According to the RSMA, a mess of conflicting signs, worn-away road markings and bewildering road layouts are just some of the problems drivers experience when taking a break on England’s motorway network.

The survey assessed the external layout of motorway service areas, including two criteria for pedestrians: amenity (are walkways in place); and quality (are they visible, logical, easy to use); and combined scores out of a possible 60.

Tebay (northbound) on the M6 and Norton Canes on M6 Toll scored 52 points, as each featured clearly marked zebra crossings with a network of major access walkways and in some cases extending these along all available parked rows, minimising pedestrian interaction with vehicle movements.

But 12 of the service areas surveyed (Colsterworth; Leicester (Markfield); London Gateway; Toddington; Fleet; Sedgmoor; Taunton Dean; Charnock Richard; Corley; Chester; Rivington; Burtonwood) made inadequate provision for pedestrians and gained a zero score. Common failures in the league table included worn out pedestrian crossings; no dropped kerb for disabled access; walkways littered with refuse bins, trees and advertising hoardings; and a zebra crossing leading walkers into manoeuvring traffic.
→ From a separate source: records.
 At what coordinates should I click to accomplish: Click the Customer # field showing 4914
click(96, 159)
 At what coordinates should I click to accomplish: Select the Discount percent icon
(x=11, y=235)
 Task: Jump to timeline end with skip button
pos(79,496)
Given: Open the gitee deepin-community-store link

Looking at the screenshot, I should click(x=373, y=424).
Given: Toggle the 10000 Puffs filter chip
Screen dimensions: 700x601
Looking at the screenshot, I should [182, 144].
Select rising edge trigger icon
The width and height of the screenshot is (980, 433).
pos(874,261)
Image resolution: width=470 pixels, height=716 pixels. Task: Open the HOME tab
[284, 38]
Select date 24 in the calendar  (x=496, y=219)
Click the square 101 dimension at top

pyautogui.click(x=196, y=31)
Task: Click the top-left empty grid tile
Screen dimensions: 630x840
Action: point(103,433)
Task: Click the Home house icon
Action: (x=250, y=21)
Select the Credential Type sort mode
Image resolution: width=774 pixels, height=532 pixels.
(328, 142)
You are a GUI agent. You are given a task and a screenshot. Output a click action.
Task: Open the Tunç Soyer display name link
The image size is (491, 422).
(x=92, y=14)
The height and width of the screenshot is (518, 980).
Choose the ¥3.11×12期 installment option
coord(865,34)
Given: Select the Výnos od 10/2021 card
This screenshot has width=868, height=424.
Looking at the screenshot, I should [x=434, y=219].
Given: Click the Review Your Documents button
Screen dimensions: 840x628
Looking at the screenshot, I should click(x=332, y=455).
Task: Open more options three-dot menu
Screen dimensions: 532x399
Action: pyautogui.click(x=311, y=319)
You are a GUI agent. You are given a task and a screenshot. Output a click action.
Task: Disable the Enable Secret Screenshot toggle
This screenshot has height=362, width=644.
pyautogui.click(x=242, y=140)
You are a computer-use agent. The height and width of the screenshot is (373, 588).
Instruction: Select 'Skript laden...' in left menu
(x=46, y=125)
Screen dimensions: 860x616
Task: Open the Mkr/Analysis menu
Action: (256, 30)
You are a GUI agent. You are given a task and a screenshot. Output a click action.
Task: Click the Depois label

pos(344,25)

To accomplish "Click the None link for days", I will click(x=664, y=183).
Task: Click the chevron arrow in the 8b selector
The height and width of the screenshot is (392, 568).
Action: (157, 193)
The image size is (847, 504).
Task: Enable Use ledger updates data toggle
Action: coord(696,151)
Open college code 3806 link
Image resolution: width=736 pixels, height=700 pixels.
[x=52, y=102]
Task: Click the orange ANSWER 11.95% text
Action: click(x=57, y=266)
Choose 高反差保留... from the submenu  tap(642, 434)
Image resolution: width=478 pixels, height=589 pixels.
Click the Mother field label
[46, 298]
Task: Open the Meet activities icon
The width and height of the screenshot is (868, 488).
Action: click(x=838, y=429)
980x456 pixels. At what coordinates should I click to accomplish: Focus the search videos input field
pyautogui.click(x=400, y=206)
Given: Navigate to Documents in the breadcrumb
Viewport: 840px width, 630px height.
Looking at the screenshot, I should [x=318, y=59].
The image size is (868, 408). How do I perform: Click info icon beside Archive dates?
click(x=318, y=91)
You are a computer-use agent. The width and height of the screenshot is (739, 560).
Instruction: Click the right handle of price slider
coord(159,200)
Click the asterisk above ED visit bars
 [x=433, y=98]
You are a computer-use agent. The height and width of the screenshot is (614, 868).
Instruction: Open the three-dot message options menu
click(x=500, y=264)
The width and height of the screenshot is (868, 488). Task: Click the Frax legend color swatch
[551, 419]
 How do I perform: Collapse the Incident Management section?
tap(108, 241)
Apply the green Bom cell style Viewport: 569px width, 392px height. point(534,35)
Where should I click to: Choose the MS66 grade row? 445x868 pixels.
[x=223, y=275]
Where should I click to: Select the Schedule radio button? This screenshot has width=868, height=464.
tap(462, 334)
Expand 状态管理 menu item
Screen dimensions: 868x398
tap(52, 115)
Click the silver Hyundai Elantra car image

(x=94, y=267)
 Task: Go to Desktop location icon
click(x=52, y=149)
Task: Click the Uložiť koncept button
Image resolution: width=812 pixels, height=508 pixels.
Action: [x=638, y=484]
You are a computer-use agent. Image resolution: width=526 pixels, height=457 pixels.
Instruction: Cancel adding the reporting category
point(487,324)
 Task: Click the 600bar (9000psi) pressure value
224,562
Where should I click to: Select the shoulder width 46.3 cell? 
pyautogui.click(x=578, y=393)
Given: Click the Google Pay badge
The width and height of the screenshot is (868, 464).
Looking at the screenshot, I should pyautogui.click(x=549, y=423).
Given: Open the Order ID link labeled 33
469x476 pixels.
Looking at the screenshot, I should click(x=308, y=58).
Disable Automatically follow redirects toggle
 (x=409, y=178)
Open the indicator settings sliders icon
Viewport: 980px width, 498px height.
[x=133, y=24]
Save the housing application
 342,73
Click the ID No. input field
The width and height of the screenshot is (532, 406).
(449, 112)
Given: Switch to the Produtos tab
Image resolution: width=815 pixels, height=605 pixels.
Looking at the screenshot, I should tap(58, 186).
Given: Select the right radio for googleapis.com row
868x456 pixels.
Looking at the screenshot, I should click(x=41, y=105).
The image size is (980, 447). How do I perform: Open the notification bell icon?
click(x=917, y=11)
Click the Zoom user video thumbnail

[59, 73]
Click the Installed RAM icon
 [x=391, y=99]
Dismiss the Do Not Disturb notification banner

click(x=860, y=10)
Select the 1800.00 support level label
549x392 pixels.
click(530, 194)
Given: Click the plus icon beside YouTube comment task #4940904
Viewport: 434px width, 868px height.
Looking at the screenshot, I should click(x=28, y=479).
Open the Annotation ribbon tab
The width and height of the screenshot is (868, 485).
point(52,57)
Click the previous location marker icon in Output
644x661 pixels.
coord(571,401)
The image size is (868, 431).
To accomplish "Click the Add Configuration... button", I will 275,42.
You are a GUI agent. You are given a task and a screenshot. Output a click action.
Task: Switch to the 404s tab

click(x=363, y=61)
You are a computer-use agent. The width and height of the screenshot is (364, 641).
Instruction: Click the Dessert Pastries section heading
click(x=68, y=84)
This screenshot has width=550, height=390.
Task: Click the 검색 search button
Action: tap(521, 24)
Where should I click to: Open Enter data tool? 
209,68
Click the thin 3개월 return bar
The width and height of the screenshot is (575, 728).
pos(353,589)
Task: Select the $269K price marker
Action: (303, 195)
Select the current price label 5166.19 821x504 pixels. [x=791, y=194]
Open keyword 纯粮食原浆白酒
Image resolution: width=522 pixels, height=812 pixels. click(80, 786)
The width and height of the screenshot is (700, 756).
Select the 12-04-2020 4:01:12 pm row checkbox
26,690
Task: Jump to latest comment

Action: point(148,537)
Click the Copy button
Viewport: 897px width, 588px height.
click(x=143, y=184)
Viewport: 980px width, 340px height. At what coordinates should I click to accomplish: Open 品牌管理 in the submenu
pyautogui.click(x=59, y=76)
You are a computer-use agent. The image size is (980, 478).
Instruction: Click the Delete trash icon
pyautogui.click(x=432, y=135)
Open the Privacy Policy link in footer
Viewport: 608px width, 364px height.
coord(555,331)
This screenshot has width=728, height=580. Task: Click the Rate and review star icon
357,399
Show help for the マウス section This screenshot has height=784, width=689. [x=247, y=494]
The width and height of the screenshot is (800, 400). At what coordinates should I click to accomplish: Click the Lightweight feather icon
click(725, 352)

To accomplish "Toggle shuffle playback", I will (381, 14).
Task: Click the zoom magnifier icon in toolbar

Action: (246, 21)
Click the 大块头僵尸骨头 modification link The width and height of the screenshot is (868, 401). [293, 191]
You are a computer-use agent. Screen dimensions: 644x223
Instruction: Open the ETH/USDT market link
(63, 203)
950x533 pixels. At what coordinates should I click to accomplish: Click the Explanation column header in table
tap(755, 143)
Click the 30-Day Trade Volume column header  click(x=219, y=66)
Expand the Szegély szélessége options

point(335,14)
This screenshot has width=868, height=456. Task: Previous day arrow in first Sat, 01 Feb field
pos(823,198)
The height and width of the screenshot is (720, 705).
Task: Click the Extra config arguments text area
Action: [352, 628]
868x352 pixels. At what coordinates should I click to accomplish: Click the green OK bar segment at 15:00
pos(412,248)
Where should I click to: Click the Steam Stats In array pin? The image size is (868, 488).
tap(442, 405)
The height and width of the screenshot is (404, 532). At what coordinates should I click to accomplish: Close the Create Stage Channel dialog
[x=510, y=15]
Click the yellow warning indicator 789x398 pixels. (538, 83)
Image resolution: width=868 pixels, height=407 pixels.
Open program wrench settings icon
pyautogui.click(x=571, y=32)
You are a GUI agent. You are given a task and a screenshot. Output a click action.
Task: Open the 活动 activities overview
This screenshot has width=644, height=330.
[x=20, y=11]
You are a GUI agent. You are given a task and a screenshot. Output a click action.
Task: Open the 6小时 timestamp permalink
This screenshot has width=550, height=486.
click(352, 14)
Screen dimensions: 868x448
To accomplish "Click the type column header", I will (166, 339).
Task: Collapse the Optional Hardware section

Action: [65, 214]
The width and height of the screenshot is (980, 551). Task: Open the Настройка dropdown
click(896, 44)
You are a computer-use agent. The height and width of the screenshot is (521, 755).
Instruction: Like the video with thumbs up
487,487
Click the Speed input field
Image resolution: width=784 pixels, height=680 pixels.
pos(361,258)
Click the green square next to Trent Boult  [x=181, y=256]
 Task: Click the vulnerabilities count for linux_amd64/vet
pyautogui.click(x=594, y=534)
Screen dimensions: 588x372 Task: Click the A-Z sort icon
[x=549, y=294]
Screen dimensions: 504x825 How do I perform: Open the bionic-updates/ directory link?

RSMA national director George Lee said: “Drivers are encouraged to break their journey and may be stopping while under the pressures of a long period of driving, bored and fractious children or worse still, a child who has just wailed “I feel sick”. They switch from a relatively orderly road with single-direction traffic and few distractions to a barrage of advertising, direction signs and other drivers in a state of confusion and tension.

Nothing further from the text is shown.